I knew what he meant.  Bob Dole had spent three years in Battle Creek before I was born, in bed and in agony from a terrible wound he suffered in Italy just weeks before World War II ended, enduring operation after operation and infection after infection.

He was expected to die, but didn’t, and a final operation successfully fused his destroyed right arm to his shoulder. His plans for a career as a surgeon were over, but he went into law and then politics instead, though he was still often in pain.

You wouldn’t have known that at first glance; he always kept a piece of paper or a pen in his useless right hand.  What I did notice, however, was that his dress shirt pocket was stuffed with dollar bills.

“Well, you know, there’s a sympathetic nerve reaction, and I am losing some feeling in my left hand,” he said.  That meant he fumbled with change, and it wouldn’t look good for a would-be president to be dropping quarters.  So, when he wanted to buy a paper or a pack of gum, he just handed over a dollar and said “keep the change.”

That was in the long-ago world of 1986, when newspapers cost 50 cents.  Did he tell me that story in order to win me over, to make me feel that he was taking me into his confidence?

Perhaps. Did it work?  Frankly, yes, to some extent. What impressed me more was that I saw that he could admit mistakes and laugh at himself. (Imagine Donald Trump doing that.) I had strongly disliked Dole the first time I saw him at length, when he was the Republican nominee for vice-president in 1976, and was in the first-ever vice-presidential debate with Walter Mondale.

Dole was at his nastiest worst, and referred to World Wars I, II, Vietnam and Korea as “Democrat wars,” and said “if you added up the number of killed and wounded it would be enough to fill the city of Detroit.”  This backfired on him, badly.

When I asked him about it ten years later, he didn’t try to justify it. “I went for the jugular in that debate  — my own,” he said, adding, “three empty chairs got up and walked out.”

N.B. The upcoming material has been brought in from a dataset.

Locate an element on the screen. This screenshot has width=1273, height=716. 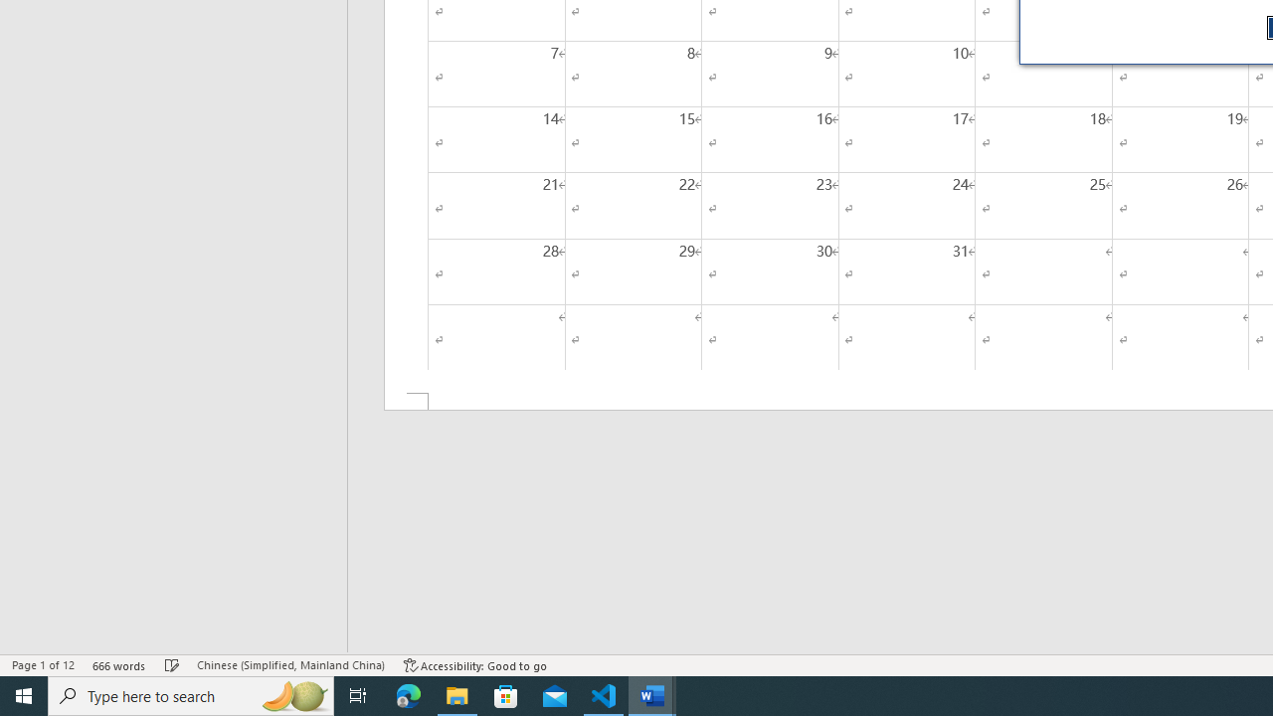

The ‘hatchet man’ persona came easy to him, early in his career.  That was the second time it had hurt him. He had been a bitterly partisan defender of Richard Nixon during most of the Watergate scandal, and it nearly cost him his seat in the Senate in 1974.

  But after the “Democrat wars” fiasco, the nation saw not only a mostly nicer Bob Dole, but one who was willing to work with Democrats to get important legislation passed.  The Americans with Disabilities Act (ADA) probably couldn’t have passed without him. 

Ideologically, it’s hard to imagine a more improbable combination than George McGovern and Bob Dole, but they teamed up in the Senate to pass a bill to ensure that poor children would get lunches in school in impoverished countries across the world.

When Dole finally won the Republican nomination for President in 1996, it was too late and the wrong year.  The economy was booming, and he was running against an incumbent President Bill Clinton then yet untouched by the Monica Lewinsky scandal. Dole ran an unfocused campaign, lost badly, but didn’t become bitter. Coincidentally, he lived in a condo in the Watergate next to Lewinsky and her mother.  When the media staked out her front door when the scandal broke, Dole opened his door, looked at the cameras and said. “Don’t tell me I won after all?”

Then he sent the reporters donuts.

He went on to lobby for good causes, make scads of money doing TV ads for everything from donuts to Viagra, and worked hard to make the National World War II memorial reality.

Last week he died at 98, not of the injuries that almost killed him in 1945, but from lung cancer; like many men of the greatest generation, he smoked for many years.

He was a loyal Republican; and unlike other living Republicans who once ran for president, he endorsed Donald Trump both in 2016 and 2020. But in an interview last summer, Dole said he was “trumped out,” and tired of the phony election fraud claims.

When I wrote a profile about Dole all those years ago, Democrats as well as Republicans praised him as a senator and a human being, and they did again at his funeral.

They honestly admired him, but I had the sense they were also mourning a politics and an America we no longer have; a world when even the fiercest partisans would get together to get good things done for this nation. He wrote me a note when I reviewed a book he wrote a few years ago that said, simply, “Thank you. God Bless America.”

I’m thankful for having known, however slightly, Bob Dole.